In this configuration, we create instances of the SigarCollect and JmxCollect classes that are loaded from the com.github.igor-suhorukov library: jvm-metrics: 1.2 during the start of the agent.

SigarCollect - allows you to collect data on the process and operating system, many of which are not in jxm, and converts metrics to json format. JmxCollect - allows you to request data from the jmx of the virtual machine and the application, also converting it into a json document. We have limited the information from JmxCollect to the “java.lang: type = Memory” filter, but you will definitely need more information from the jxm bins.

Add reportHost to additionalRecords - the name of the host on which the application is running and the pid process ID

In the client, we save the client for elasticsearch, which joins the servers with the Elasticsearch name of the cluster “elasticsearchServer”, which we will use to send the metrics.

Our task of sending metrics will be performed every 2 seconds and write metrics in an index with an appropriate date, for example logstash-2015.11.25. In this task, the metrics from JmxCollect and SigarCollect are returned as json objects in a format that can visualize kibana. Metrics using the Elasticsearch client are sent to the cluster and indexed.

As you can see, the configuration turned out to be quite familiar to the developers of the Java-like syntax of the MVEL language.

In the script to start our application, add the -javaagent: /? PATH? / Aspectj-scripting-1.3-agent.jar = config: file: /? PATH? / Log.metrics.xml
We start all application processes on all nodes and watch how metrics flow into the Elasticsearch cluster

But what about the application logs?

We already send metrics to Elasticsearch, but there is not enough other information from the application. When using the approach from the article “Publishing logs in Elasticsearch - life without regular expressions and without logstash”, the parsing of log files will not be necessary. When changing the format of logging or the appearance of new messages, it is not necessary to support a large set of regulators. In this approach, I suggest intercepting calls to the error, warn, info, debug, trace logger methods and send the data immediately to elasticsearch.

How to deal with already running jvm processes and where is groovy?

The Groovy script will allow us to deploy an agent even to an application already running in jvm, indicating only the process identifier and the path to the configuration. And even jvm tools.jar is not needed to embed an agent into a running process using AttachAPI. This was made possible thanks to the com.github.igor-suhorukov library: attach-vm: 1.0 , based on classes from JMockit / OpenJDK.

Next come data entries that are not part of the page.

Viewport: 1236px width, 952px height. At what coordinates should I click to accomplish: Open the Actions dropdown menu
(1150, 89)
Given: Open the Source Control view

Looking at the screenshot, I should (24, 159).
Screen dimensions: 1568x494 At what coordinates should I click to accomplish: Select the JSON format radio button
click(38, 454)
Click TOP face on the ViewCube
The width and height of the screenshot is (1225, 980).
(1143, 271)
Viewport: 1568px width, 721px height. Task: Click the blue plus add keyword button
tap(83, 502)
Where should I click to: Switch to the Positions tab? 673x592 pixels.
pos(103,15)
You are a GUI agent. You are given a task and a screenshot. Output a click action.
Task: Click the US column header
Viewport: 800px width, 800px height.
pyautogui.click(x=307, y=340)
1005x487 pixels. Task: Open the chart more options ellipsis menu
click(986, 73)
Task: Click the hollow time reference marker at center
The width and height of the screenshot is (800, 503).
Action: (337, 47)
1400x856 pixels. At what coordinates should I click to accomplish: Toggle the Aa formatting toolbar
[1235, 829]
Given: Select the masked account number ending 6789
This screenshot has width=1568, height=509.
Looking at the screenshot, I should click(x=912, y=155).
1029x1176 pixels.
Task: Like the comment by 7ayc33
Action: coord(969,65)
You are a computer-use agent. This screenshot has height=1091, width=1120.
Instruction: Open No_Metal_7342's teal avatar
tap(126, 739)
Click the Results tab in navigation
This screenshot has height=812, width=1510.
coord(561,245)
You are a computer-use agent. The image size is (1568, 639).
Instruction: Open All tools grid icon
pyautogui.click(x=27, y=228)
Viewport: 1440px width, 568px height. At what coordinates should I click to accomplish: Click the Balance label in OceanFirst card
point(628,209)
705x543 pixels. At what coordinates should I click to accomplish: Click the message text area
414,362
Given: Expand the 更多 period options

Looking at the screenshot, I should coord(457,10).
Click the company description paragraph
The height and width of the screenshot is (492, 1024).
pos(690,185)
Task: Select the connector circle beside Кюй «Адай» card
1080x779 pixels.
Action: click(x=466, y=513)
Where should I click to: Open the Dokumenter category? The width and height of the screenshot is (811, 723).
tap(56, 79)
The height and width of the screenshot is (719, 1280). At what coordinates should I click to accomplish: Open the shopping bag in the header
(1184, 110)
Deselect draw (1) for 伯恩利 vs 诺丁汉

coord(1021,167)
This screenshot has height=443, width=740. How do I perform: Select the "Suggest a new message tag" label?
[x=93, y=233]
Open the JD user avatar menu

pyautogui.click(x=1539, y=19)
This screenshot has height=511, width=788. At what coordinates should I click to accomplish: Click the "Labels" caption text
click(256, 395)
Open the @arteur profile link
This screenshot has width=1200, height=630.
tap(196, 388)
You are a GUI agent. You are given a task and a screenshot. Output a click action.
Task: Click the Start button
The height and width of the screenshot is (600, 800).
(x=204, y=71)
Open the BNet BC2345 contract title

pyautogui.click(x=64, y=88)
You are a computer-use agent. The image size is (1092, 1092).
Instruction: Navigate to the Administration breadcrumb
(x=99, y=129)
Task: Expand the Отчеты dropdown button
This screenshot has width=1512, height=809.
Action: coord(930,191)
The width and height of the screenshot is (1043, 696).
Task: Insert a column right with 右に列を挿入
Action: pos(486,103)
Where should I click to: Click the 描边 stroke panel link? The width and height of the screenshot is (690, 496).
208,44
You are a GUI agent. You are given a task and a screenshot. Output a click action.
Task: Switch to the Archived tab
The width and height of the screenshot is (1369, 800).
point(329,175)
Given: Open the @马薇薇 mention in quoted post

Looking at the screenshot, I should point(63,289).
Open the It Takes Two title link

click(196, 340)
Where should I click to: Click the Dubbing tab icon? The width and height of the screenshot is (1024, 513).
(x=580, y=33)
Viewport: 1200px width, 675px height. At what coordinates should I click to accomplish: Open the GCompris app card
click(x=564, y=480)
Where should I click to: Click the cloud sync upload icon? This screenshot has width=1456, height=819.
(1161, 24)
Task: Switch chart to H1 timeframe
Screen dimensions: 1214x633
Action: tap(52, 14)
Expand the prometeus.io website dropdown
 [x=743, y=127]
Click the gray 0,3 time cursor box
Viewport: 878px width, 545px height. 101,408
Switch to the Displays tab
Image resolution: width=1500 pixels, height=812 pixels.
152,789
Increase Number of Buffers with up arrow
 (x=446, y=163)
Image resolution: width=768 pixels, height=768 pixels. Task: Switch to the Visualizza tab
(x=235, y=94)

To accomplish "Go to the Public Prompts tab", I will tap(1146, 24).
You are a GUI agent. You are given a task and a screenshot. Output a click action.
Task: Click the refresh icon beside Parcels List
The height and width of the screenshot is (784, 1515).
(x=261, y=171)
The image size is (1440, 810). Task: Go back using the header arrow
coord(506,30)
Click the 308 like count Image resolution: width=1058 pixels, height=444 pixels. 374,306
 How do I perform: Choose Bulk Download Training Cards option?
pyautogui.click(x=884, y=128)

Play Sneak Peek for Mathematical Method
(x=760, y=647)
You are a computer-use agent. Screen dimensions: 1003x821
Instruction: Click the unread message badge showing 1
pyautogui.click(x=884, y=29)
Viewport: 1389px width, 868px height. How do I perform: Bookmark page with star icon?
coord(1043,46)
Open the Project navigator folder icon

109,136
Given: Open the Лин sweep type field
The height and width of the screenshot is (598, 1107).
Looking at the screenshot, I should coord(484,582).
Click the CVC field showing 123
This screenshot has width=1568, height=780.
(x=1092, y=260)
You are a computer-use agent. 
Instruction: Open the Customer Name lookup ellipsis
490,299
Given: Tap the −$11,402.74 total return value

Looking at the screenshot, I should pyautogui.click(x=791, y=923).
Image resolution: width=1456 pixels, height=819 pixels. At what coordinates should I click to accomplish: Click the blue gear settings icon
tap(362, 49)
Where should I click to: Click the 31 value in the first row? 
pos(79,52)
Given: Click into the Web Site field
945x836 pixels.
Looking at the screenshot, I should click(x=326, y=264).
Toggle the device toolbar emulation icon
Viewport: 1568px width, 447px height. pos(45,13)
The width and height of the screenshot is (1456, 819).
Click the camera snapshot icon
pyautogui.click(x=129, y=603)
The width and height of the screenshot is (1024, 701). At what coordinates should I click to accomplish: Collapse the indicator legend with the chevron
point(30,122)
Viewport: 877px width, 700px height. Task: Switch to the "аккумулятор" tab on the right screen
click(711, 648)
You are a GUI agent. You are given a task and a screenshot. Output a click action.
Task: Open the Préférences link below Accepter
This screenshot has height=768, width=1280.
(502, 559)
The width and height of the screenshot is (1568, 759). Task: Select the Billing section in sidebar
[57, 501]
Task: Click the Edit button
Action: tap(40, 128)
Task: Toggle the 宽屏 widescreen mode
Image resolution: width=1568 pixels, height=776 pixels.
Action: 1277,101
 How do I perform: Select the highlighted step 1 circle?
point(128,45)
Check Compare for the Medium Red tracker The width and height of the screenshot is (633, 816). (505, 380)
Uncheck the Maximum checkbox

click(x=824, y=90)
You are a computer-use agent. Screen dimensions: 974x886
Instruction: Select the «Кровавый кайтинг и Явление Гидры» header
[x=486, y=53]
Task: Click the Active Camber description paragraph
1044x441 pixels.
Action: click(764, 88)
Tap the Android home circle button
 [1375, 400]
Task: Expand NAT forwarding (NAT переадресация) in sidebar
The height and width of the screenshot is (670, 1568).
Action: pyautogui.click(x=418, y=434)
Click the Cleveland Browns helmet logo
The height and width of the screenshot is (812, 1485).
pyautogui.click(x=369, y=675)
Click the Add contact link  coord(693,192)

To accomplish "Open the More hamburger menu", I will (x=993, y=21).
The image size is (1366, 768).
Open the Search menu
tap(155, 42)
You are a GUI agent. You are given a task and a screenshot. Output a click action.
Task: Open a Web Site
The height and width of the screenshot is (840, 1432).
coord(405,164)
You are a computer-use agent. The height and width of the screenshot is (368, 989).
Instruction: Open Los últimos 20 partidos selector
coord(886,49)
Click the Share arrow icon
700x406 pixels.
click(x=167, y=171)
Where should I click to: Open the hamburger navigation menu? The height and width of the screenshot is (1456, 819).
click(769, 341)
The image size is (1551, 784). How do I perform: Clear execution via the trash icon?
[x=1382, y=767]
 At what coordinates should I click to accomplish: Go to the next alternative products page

To run this script, we need a specially prepared groove groovy-grape-aether-2.4.5.1.jar . About the possibilities of which I recently spoke .

java -jar groovy-grape-aether-2.4.5.1.jar attachjvm.groovy JVM_PID config: file :? PATH? / log.metrics.xml

The attachjvm.groovy script downloads aspectj-scripting: jar: agent from the maven repository and using AttachAPI connects to jvm with the process number JVM_PID , loading into this jvm aspectj-scripting agent with a log.metrics.xml configuration

 @Grab(group='com.github.igor-suhorukov', module='attach-vm', version='1.0') import com.github.igorsuhorukov.jvmattachapi.VirtualMachineUtils; import com.sun.tools.attach.VirtualMachine; import com.github.igorsuhorukov.smreed.dropship.MavenClassLoader; def aspectJScriptingFile = MavenClassLoader.forMavenCoordinates("com.github.igor-suhorukov:aspectj-scripting:jar:agent:1.3").getURLs().getAt(0).getFile() println aspectJScriptingFile def processId = this.args.getAt(0) //CliBuilder def configPath = this.args.getAt(1) VirtualMachine virtualMachine = VirtualMachineUtils.connectToVirtualMachine(processId) try { virtualMachine.loadAgent(aspectJScriptingFile, configPath) } finally { virtualMachine.detach() }

If it is necessary to diagnose the system or change the logging level, then we build a cross-platform ssh server into the java application . Which we can embed in an already running java process:

java -jar groovy-grape-aether-2.4.5.1.jar attachjvm.groovy JVM_PID config: file :? PATH? / CRaSHub_ssh.xml

With the following configuration CRaSHub_ssh.xml ...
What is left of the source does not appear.